A year ago, Putin announced that his government was developing new weapons that use nuclear engines to hit distant targets and evade defense systems. Among those weapons is a cruise missile that the Russians call the 9M730 Burevestnik or Storm Petrel and which NATO has dubbed the SSC-X-9 Skyfall; another is a giant nuclear-powered torpedo called the Poseidon. Their nuclear engines give them virtually unlimited range and allow them to outmaneuver defenses or to go undetected.
While the technology is being developed by Russia, it is not new. The United States experimented with nuclear propulsion systems in the 1960s but decided not to deploy them, concluding that such missiles made no sense. They would destroy everything in their flight path because their engines were so loud and hot. Moreover, there was a risk associated with shooting nuclear reactors across Earth (regardless of the warhead in its nose).
That logic has not deterred Russia. It has been experimenting with small nuclear reactors for its missiles and one of them exploded during tests earlier this month. First, the Russian Defense Ministry merely said that a rocket engine had exploded, killing two people and injuring six others. It denied that radiation had been released, although the city government in Severodvinsk, about 35 km from the test site, reported a brief rise in radiation levels, but they returned to normal within an hour. That triggered a run on iodine — which prevents the body from absorbing radiation — in the city.
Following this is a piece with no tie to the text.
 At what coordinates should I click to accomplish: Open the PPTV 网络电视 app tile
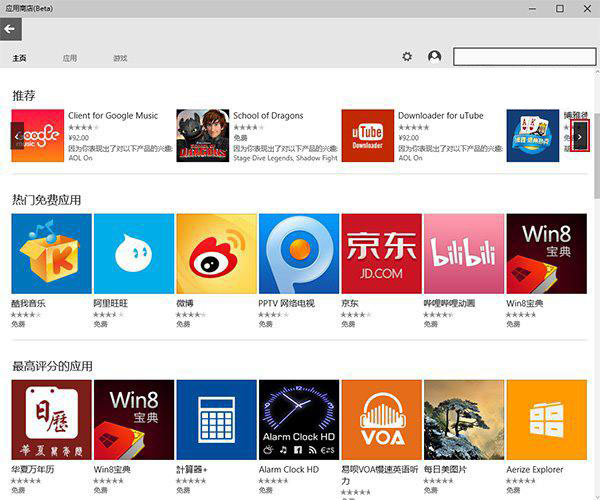click(x=298, y=254)
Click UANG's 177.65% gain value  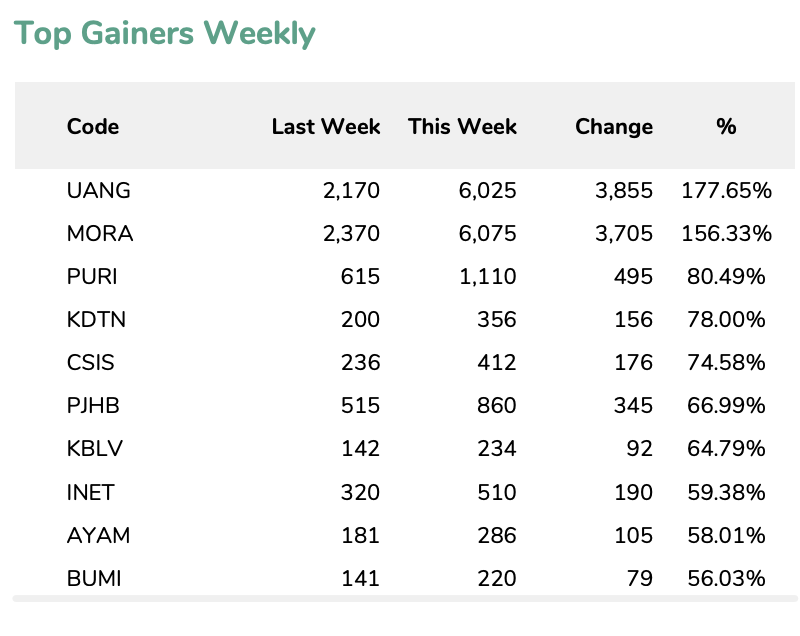[726, 191]
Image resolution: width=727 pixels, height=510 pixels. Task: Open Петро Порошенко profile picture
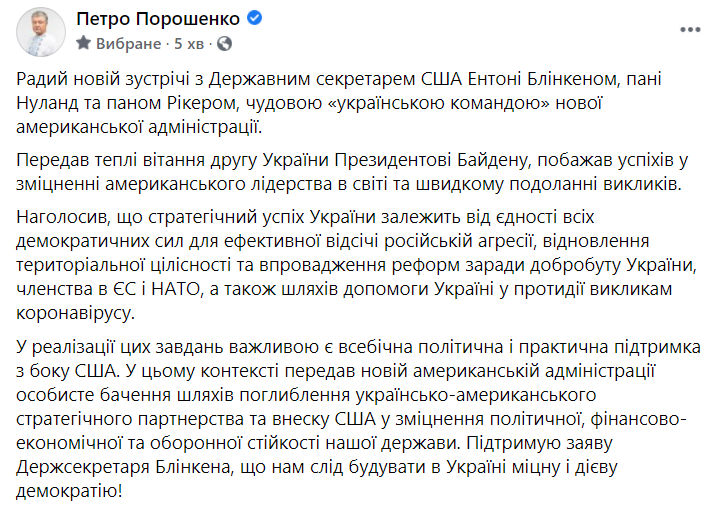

Residents were advised to close their windows, but local health officials insisted there was no danger.
Two days later, Rosatom, the Russian state nuclear agency, acknowledged that the explosion involved a “nuclear isotope power source,” and that five nuclear engineers have been killed. The village closest to the test site was ordered evacuated and then that order was canceled. Part of Dvina Bay, where the test site is located, was closed — not unusual during tests — for a month, apparently to prevent observations of the accident site. In addition, the Serebryanka, a nuclear fuel cargo ship, has been at the test site, likely to help retrieve radioactive debris from the bay.
Even if the Russian government is being truthful and the explosion poses little risk to residents or neighboring countries, the piecemeal and begrudging release of information about the accident inspires little confidence. It is reminiscent of the darkest days of the Soviet era, when a nuclear reactor could melt down, triggering the worst nuclear crisis in human history, and Moscow would insist that nothing was happening.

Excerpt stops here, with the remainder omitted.